Here in the States, that spring of uncertainty led into a long summer of incompetence. I rode bike park chairlifts with my mask on, elbow tapped my friends to show I was stoked on their riding and tried not to think about those last few lift rides that I’d planned so certainly on. Now the news is full of resorts announcing their opening plans, figuring out their lotteries and reservations, and skiing doesn’t feel that real yet, that guaranteed.

But I woke up a few mornings ago to snow in the mountains and frost in the yard. I checked my home hill’s webcams, looked at the snow-covered chairs, and felt a lot more hopeful than I have in months. Yesterday I put on my ski boots and they still fit. If I close my eyes I can imagine the hum of the lift cables overhead, the slow sway as I gently kick my skis back and forth, making small talk on the chair. This next run is going to be awesome.
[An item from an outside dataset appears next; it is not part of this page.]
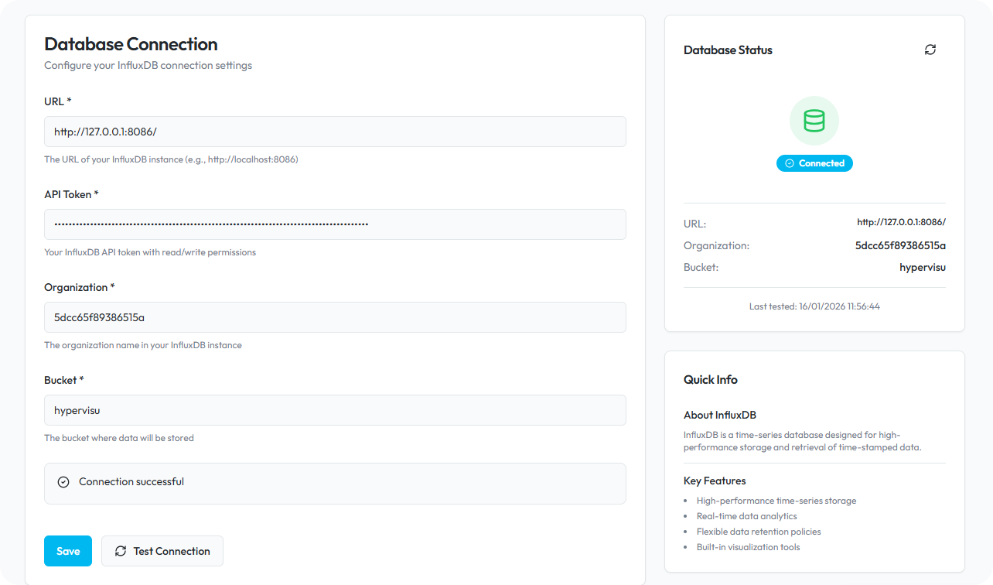Refresh the Database Status panel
I am still a skier. We are still skiers. Nothing has ever been guaranteed in skiing, and nothing ever will be. Maybe this season will feel the same, maybe it will be wildly different. It doesn’t really matter though. I don’t need your 100-day guarantees or your assertions that my season pass won’t be superseded by the visitors on mega-conglomerate passes. We’ll go skiing. If the resorts shut down again, we’ll haul some PVC up a hill and practice our switchups. If they don’t, we’ll make turns, we’ll laugh with our friends, and maybe get some snow in our faces. We’re skiers, at the end of the day, we’ll always end up putting our ski boots back on and heading out for a couple more runs.